On Wed, 5 Feb 2014 11:49:19 -0600 Les Mikesell <lesmikes...@gmail.com>
wrote:
> On Wed, Feb 5, 2014 at 6:14 AM,  <r...@rayholtz.com> wrote:
> > Thanks guys, I'll keep checking and trying.  I needed to rebuild
> > this linux server anyway so I'll try again with updated software.
> > But Windows isn't part of this.  like I originally said, the
> > mountpoint for /var/lib/backuppc is an Iomega NAS, so I'm pretty
> > sure there is some flavor of Linux/BSD/something under the hood.
> 
> If your NAS device supports NFS, that is probably the easiest route to
> a working backuppc.

If your NAS doesn't provide NFS, many do provide iSCSI, which is just
like a disk but attached via network. Can be partitioned (if wanted),
formatted with the filesystem of your choice and mounted.

On a side-note: From 3+ years with backuppc on various installations
one tip: Don't use backuppc with external storage. Use it with a disk
directly in the machine where its doing its processing. Build your own
backuppc-machine, run it as a virtual machine with enough disk,
whatever.

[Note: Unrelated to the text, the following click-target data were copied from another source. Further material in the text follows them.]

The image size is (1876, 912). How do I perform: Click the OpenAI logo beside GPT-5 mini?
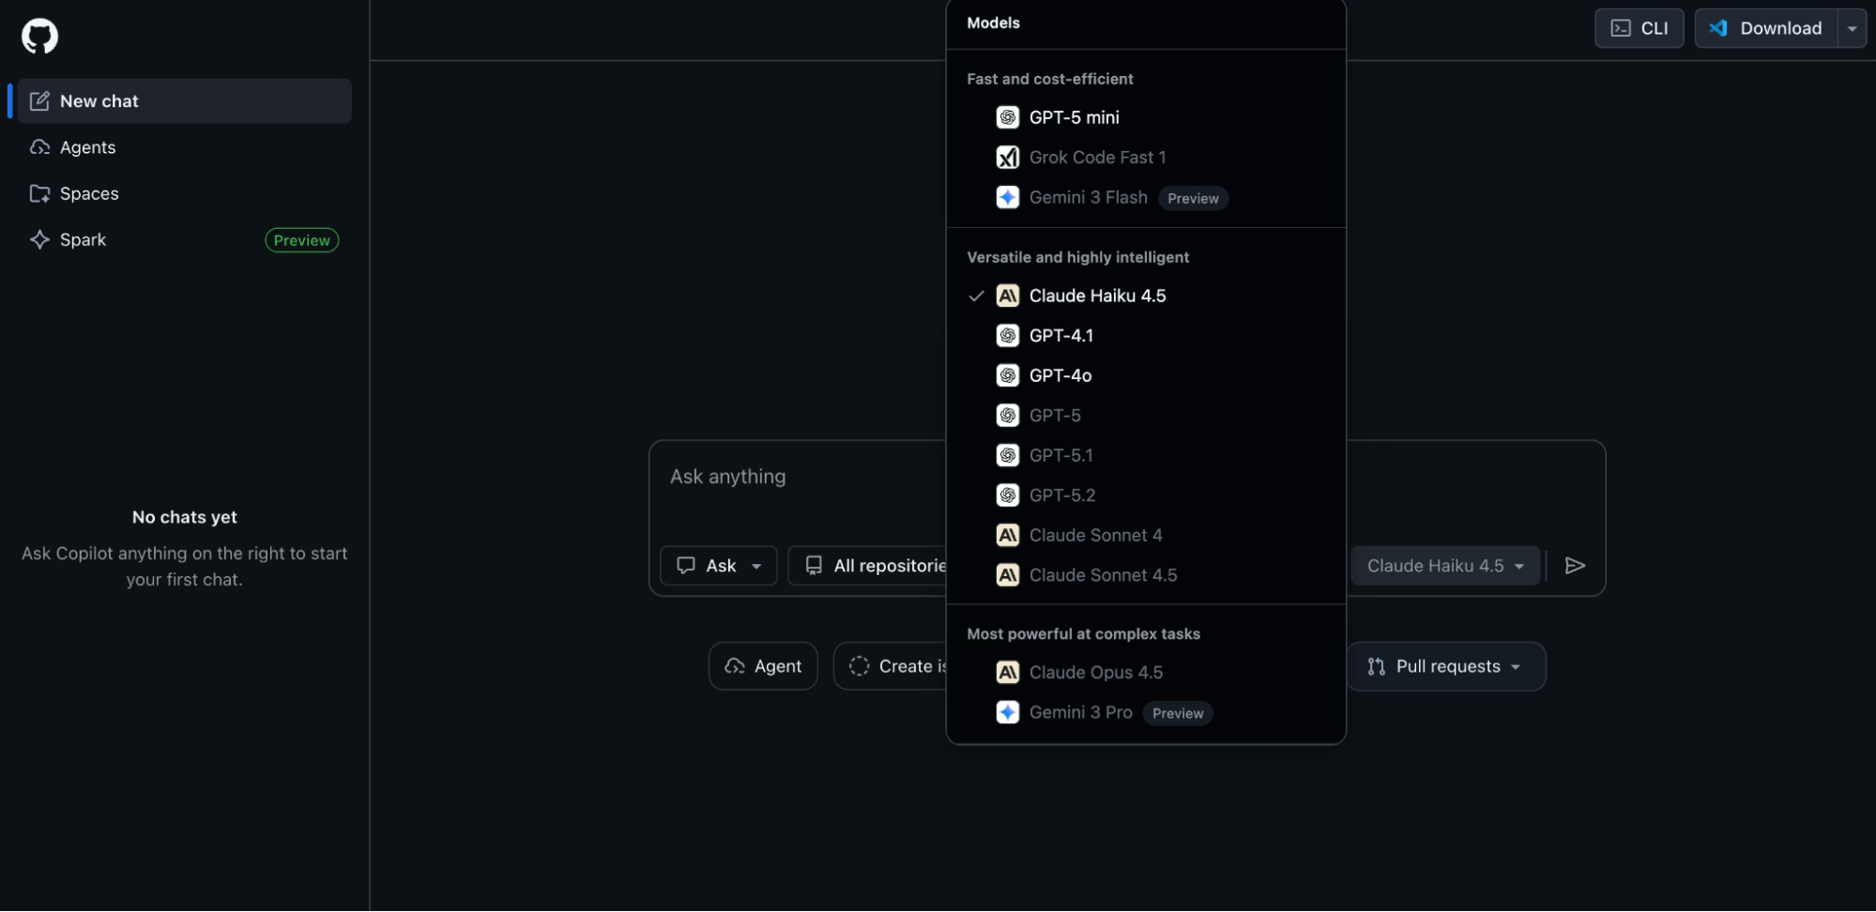click(1008, 116)
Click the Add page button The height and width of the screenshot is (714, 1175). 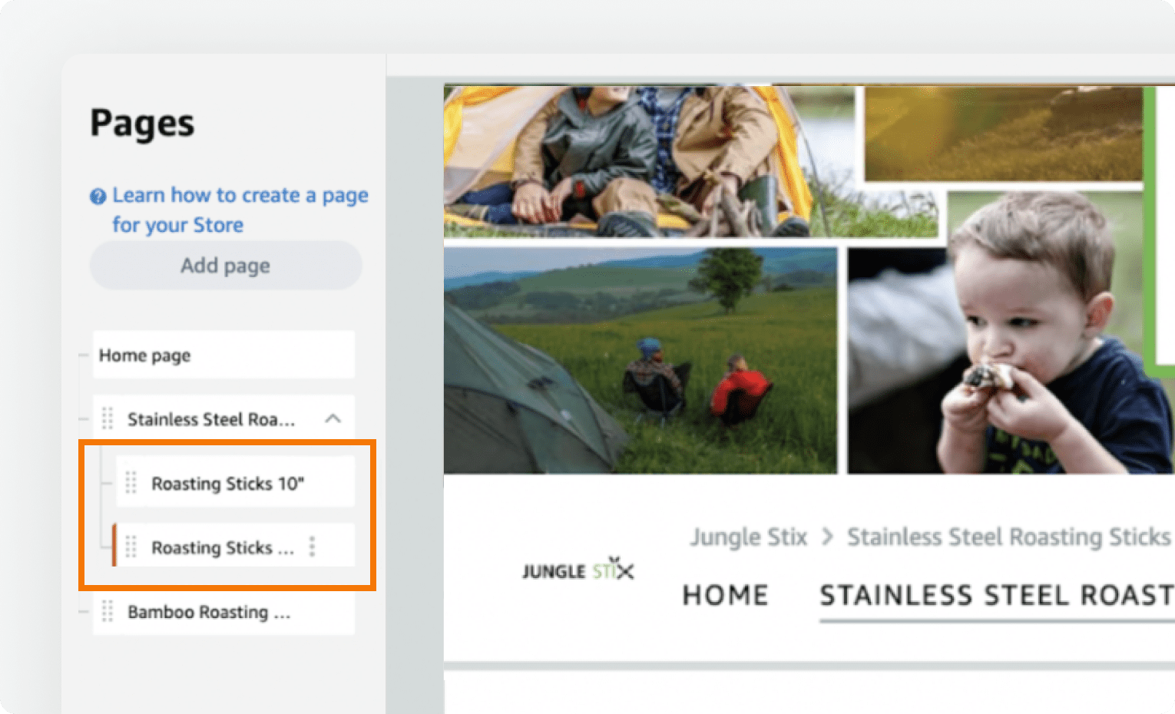tap(226, 266)

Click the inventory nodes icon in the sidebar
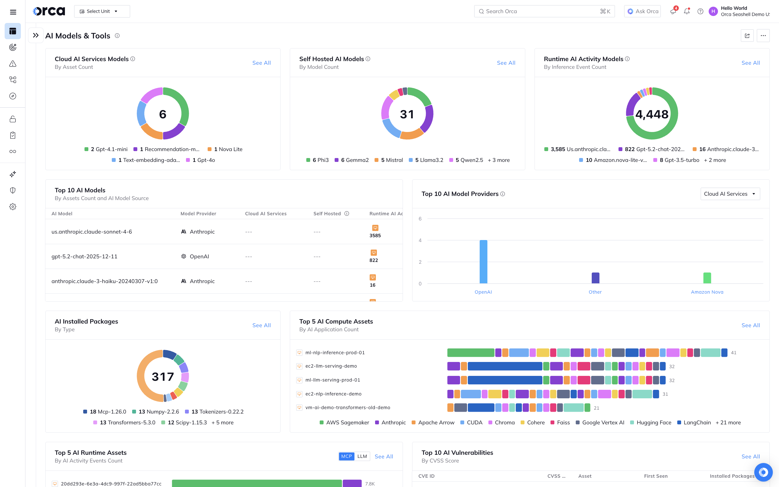(x=13, y=80)
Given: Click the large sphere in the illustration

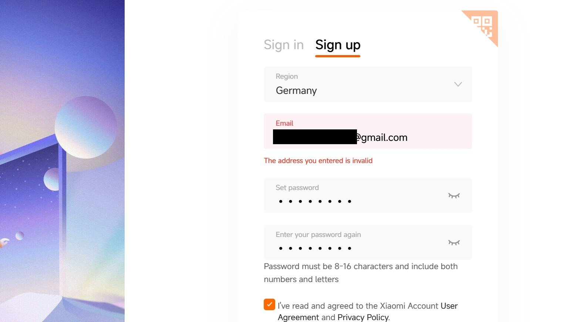Looking at the screenshot, I should [x=86, y=127].
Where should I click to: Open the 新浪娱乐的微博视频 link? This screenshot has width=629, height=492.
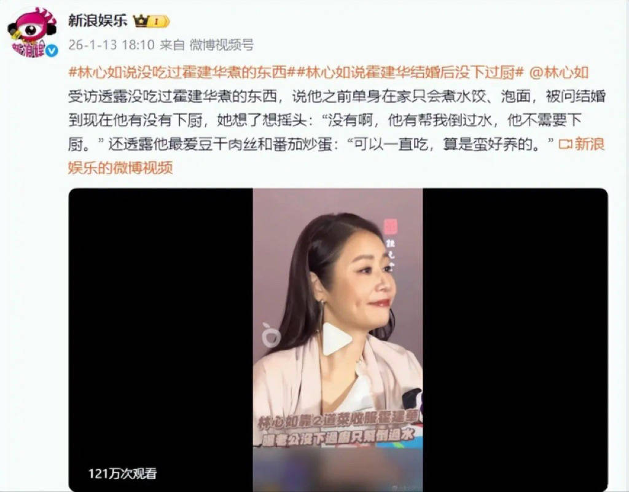click(336, 156)
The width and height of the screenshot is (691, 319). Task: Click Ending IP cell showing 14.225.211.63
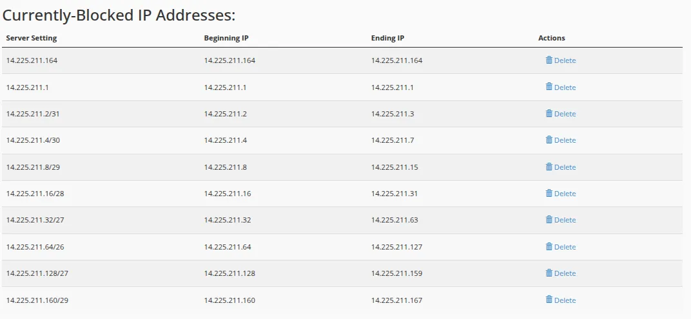(394, 220)
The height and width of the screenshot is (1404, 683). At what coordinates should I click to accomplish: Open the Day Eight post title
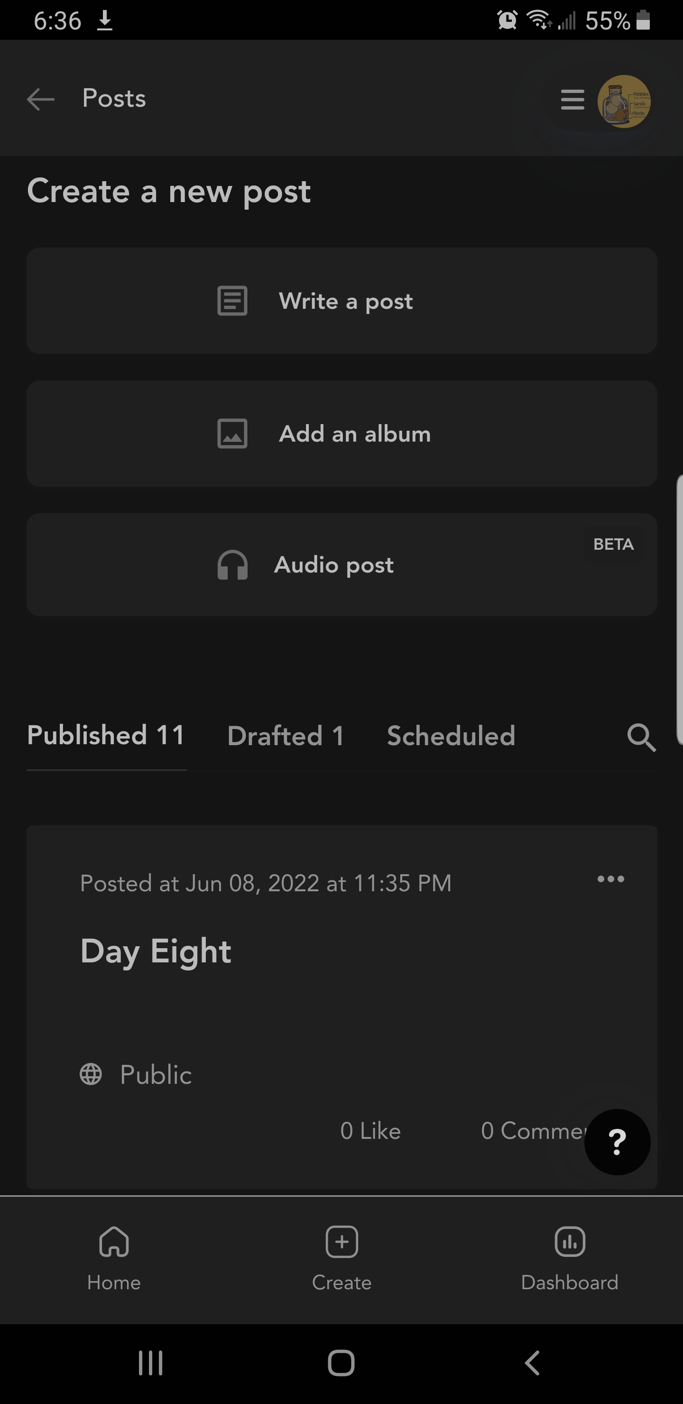[x=156, y=952]
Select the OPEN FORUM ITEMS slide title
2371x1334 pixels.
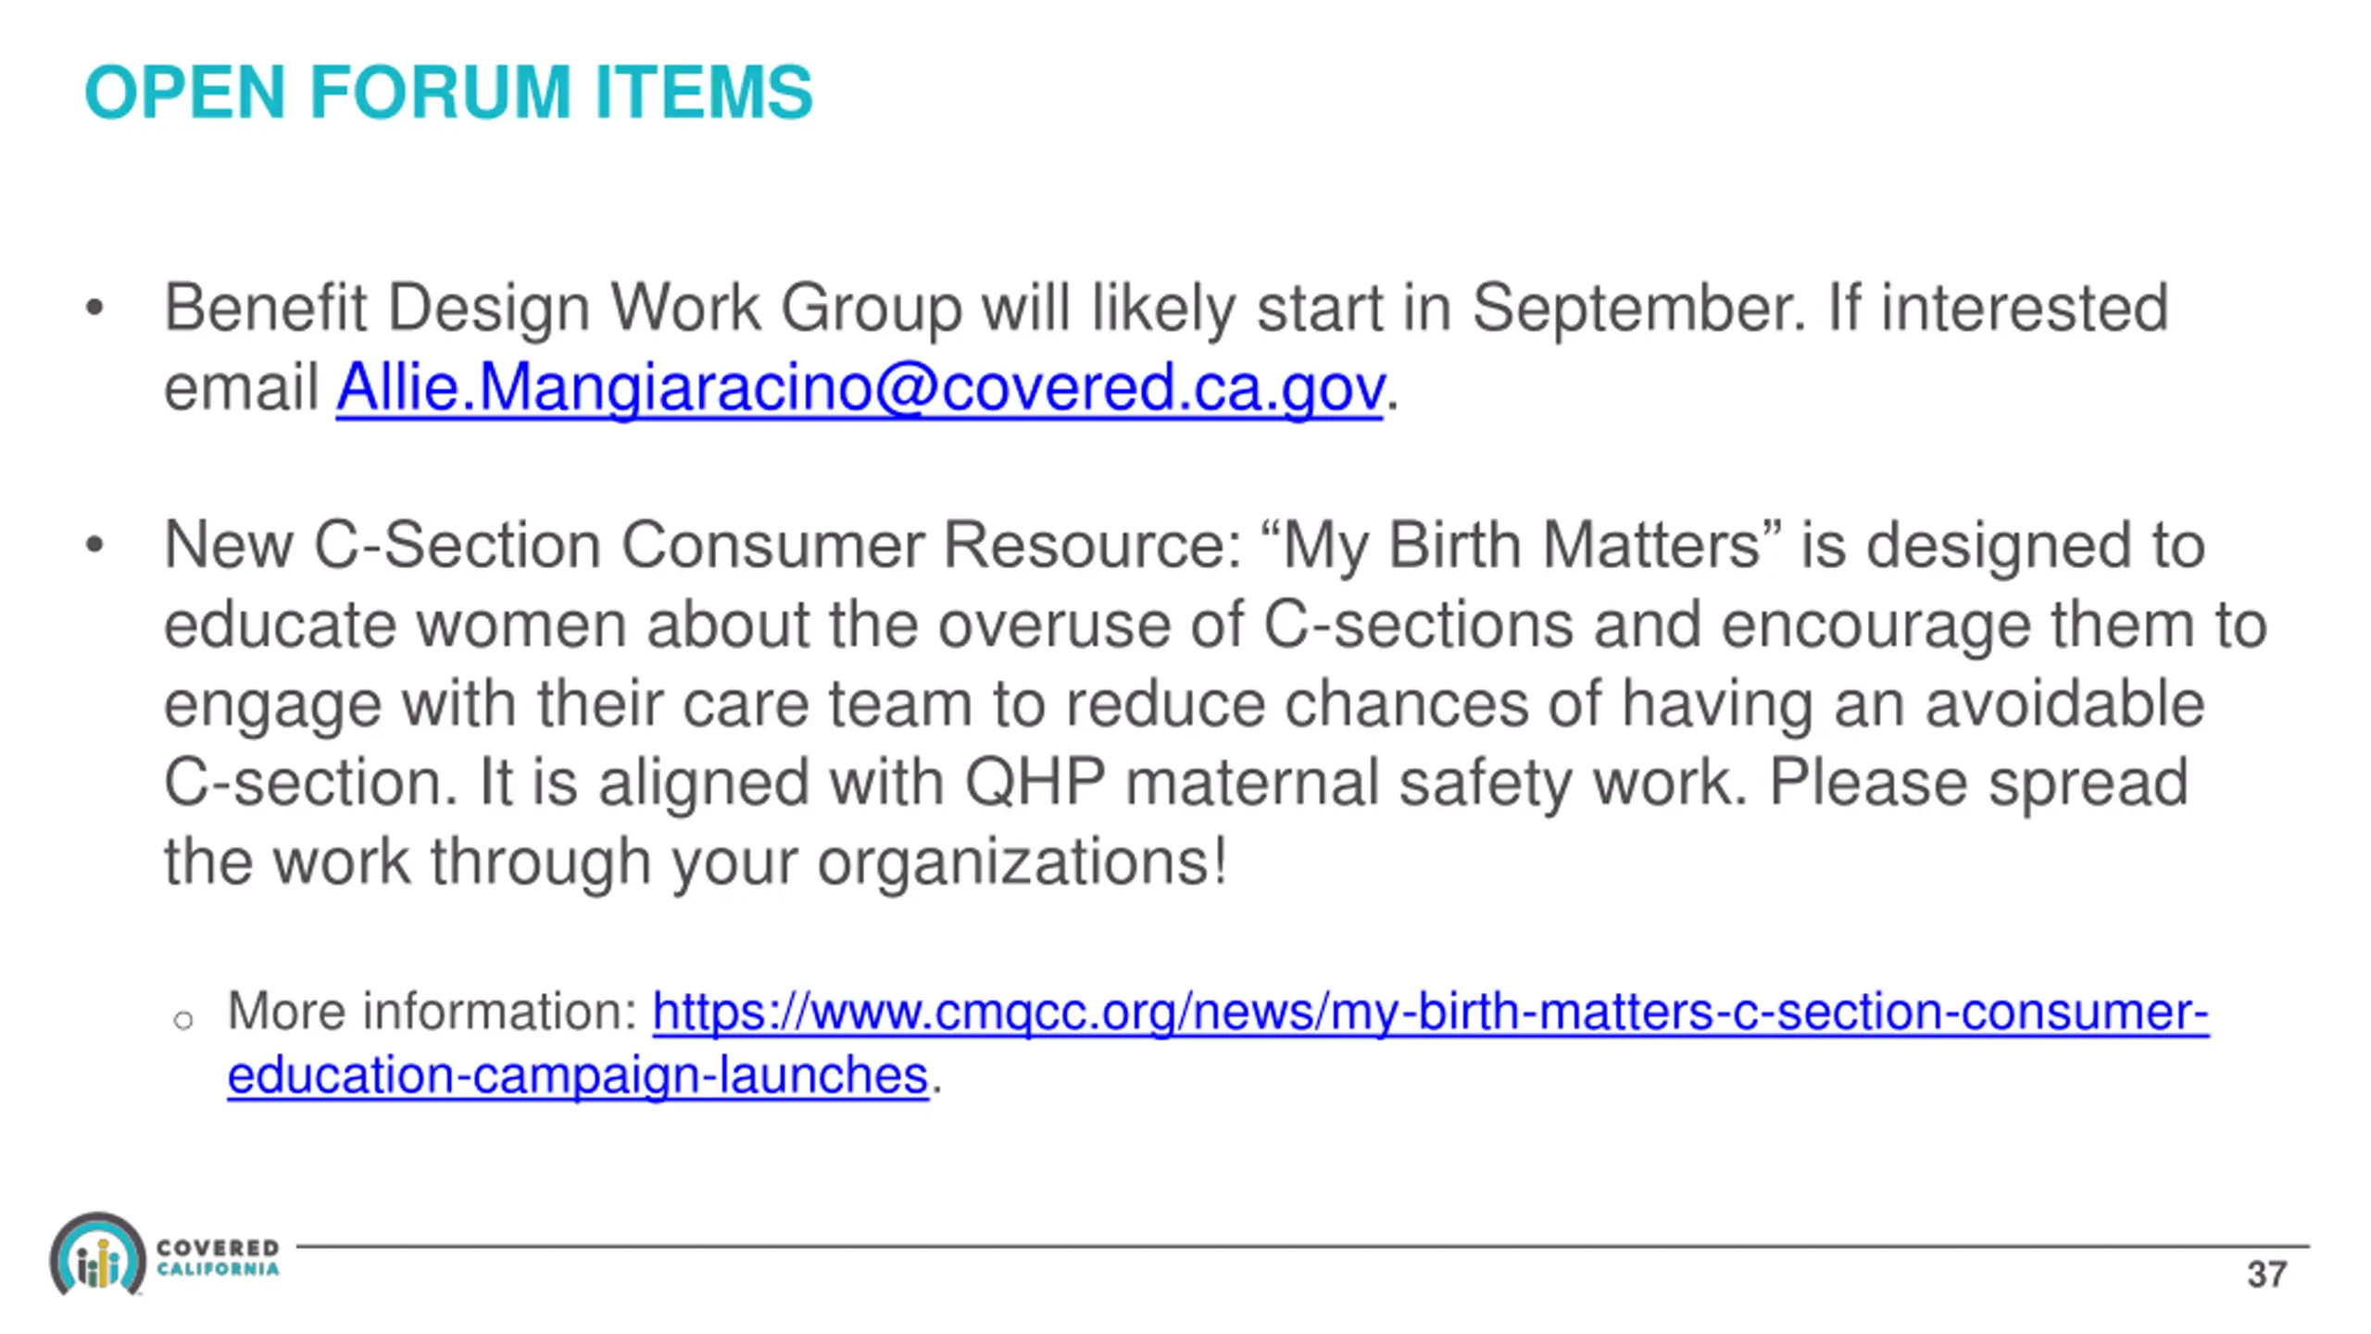448,92
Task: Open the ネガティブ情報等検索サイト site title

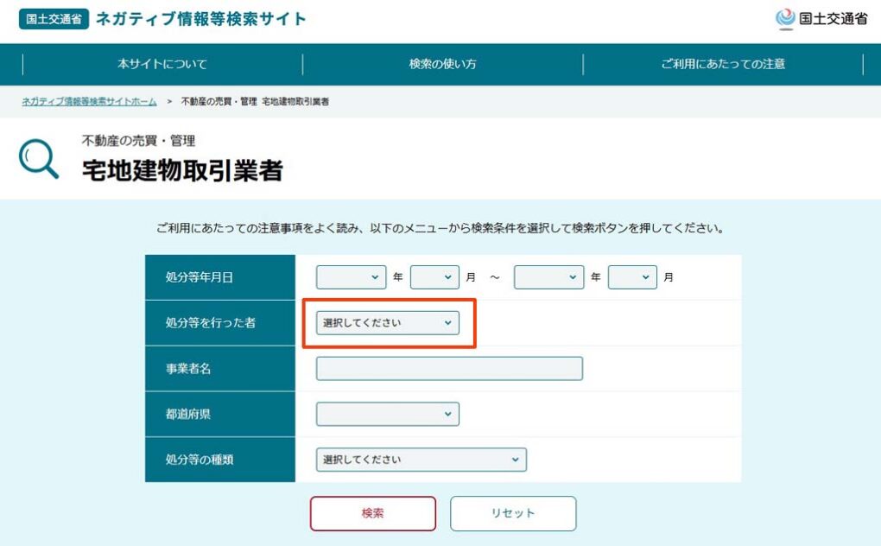Action: click(x=200, y=19)
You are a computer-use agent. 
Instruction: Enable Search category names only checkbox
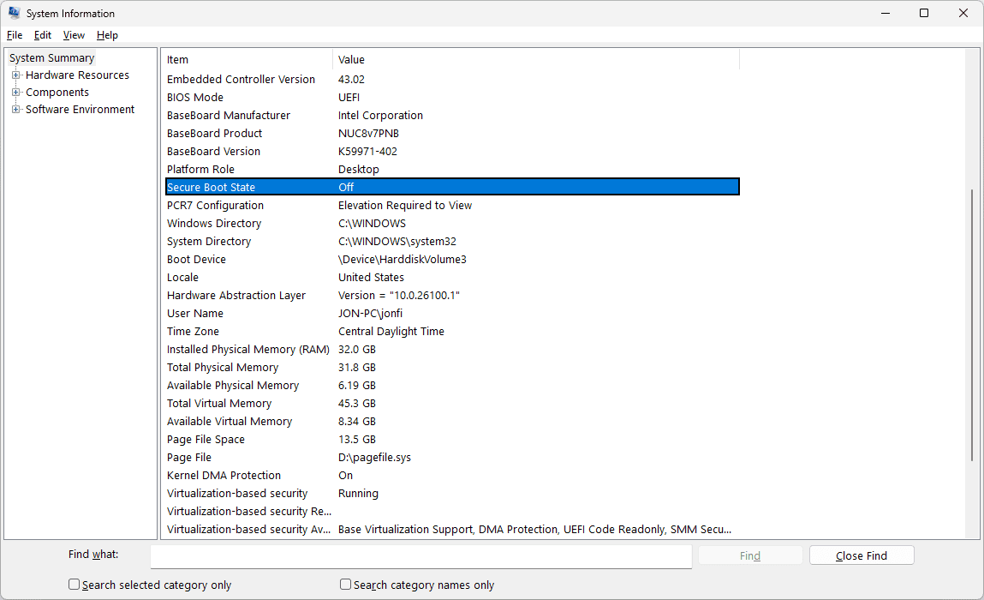(x=346, y=585)
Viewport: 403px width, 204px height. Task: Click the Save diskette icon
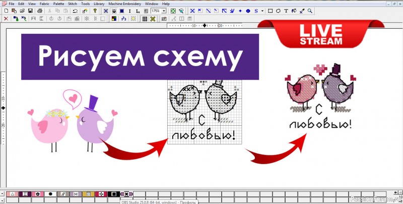(x=30, y=11)
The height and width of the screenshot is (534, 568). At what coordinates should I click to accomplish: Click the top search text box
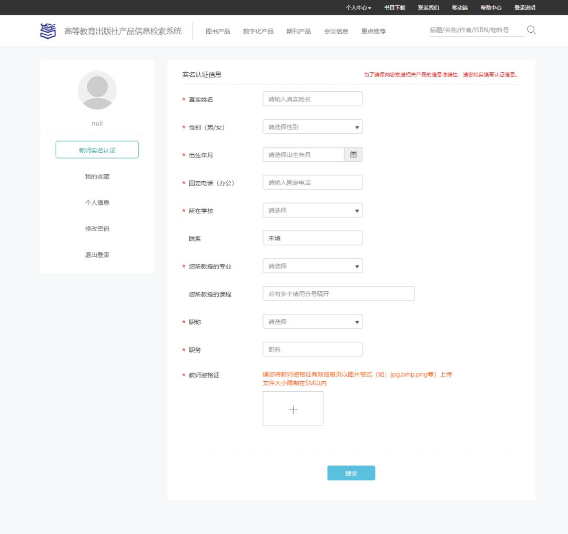(475, 30)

But don't make your fail-safety depend on external resources.
When you have backuppc on a machine with enough disk, its just a matter
of this machine running. When you have backuppc on one
(virtual-)machine depending on storage from a second machine (or NAS
for that matter), its a matter of two devices running and
communicating. So instead of a_1 for the availability of
backuppc-machine with range [0:1], its
  a_1 * a_2 (* a_3)
where
  a_1 = availability of backuppc-machine
  a_2 = availability of storage-device
  a_3 = availability of connecting switch/infrastructure
all with range [0:1].

Lets assume all are up to 99%, that is a_1 = a_2 = a_3 = 0.99, then the
single machine solution gives you an availability of 99%, while the
multi-device-solution gives you 0.97, that is 97% availability maximum.

And then there is the installations where the backuppc-machine is also
the router and dhcp-server. So the dhcp-server won't start because it
can't mount the backuppc-storage. And the NAS won't start because it
can't get an IP...

tl;dr:

Don't use NASes as external disk for backuppc. Only save archives
('tapes') to external iSCSI-, NFS- or CiFS-resources.